→ THE PROBLEM: Whenever a line of the material contains the string "sidebar", it should be copied.

-------- DATA TO USE --------

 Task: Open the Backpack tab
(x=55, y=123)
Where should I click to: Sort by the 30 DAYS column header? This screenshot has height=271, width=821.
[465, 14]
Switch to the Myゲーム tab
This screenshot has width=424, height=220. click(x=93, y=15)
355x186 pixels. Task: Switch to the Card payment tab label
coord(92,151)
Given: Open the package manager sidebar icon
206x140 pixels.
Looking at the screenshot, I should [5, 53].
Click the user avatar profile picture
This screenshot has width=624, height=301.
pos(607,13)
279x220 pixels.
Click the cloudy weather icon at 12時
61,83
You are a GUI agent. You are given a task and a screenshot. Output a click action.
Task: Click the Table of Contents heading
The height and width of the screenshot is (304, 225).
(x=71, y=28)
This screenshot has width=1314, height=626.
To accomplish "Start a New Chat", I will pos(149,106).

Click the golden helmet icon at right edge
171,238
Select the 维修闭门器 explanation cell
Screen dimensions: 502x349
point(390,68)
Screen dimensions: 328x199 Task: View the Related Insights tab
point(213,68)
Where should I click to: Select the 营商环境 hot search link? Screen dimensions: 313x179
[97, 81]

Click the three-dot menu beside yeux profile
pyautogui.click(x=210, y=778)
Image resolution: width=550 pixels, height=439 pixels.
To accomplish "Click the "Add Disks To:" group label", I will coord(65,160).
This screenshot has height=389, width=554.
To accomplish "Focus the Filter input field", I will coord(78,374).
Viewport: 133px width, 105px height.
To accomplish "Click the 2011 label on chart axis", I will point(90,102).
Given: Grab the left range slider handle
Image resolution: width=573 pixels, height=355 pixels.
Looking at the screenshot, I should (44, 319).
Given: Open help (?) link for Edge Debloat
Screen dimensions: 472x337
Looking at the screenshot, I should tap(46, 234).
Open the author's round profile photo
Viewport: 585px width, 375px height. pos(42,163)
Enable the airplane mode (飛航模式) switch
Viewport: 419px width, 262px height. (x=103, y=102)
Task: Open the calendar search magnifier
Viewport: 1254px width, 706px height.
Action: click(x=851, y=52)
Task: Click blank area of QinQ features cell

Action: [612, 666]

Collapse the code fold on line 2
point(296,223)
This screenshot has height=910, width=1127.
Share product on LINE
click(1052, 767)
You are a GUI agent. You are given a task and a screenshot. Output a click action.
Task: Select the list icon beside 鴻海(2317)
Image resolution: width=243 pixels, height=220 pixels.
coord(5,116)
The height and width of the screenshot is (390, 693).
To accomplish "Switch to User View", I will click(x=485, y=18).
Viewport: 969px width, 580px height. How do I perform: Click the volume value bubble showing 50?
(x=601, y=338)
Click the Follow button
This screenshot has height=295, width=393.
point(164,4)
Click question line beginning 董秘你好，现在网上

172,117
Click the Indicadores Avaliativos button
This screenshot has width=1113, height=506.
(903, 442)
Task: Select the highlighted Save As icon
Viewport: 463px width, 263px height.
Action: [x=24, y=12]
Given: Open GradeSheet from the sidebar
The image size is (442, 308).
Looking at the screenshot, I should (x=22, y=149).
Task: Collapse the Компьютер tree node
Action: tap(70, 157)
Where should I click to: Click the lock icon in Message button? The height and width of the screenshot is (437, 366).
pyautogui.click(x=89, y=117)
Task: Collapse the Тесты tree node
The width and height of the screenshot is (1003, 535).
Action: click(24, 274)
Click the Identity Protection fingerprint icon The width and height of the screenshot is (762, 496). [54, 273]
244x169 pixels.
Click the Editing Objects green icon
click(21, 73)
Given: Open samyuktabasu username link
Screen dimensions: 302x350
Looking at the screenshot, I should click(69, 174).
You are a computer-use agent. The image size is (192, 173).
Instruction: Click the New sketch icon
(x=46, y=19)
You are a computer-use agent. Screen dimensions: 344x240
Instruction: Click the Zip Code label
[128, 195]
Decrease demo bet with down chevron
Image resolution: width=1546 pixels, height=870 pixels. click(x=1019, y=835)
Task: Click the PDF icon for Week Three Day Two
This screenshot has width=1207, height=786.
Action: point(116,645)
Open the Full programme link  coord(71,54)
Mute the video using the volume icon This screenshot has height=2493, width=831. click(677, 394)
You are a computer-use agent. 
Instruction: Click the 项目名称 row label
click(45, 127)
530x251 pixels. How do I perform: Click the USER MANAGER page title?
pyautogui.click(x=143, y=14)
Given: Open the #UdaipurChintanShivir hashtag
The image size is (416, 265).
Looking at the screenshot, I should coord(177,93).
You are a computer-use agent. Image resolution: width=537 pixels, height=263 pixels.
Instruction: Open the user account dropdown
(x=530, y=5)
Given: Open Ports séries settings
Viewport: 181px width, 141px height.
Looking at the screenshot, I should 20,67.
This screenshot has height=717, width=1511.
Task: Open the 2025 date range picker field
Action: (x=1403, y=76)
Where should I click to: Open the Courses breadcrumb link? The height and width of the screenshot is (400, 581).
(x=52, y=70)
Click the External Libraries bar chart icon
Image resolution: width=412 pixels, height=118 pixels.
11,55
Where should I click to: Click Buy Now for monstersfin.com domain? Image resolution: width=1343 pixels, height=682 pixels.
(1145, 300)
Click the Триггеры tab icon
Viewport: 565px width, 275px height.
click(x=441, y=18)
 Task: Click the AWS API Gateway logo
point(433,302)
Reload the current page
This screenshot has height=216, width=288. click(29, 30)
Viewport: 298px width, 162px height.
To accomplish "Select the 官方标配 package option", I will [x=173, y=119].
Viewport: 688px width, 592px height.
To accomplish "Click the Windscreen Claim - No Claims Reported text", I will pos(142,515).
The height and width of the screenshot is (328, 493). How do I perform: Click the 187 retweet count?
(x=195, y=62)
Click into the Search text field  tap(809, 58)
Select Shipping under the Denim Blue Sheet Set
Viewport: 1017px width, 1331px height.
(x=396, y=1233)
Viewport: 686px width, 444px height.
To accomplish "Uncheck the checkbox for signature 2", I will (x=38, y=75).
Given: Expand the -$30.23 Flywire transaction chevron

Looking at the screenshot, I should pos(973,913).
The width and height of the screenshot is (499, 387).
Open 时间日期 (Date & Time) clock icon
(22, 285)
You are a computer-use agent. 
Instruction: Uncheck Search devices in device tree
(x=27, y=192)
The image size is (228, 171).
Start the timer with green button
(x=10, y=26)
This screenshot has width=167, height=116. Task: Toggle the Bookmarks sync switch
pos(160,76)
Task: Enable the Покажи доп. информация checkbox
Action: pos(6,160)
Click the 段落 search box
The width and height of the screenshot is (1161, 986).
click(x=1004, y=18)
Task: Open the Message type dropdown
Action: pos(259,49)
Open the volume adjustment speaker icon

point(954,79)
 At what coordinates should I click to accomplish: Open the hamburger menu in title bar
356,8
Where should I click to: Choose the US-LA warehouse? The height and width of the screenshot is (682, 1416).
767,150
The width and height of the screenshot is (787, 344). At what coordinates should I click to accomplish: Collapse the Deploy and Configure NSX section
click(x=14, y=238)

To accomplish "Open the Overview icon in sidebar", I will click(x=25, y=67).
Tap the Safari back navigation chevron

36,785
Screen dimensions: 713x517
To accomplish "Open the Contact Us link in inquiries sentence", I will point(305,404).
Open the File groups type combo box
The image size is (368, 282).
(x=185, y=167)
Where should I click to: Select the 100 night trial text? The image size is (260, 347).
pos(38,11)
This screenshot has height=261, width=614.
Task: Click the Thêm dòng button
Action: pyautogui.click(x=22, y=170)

--------

→ RESPONSE AREA:
Given: Open the package manager sidebar icon
Given: Open GradeSheet from the sidebar
To accomplish "Open the Overview icon in sidebar", I will click(x=25, y=67).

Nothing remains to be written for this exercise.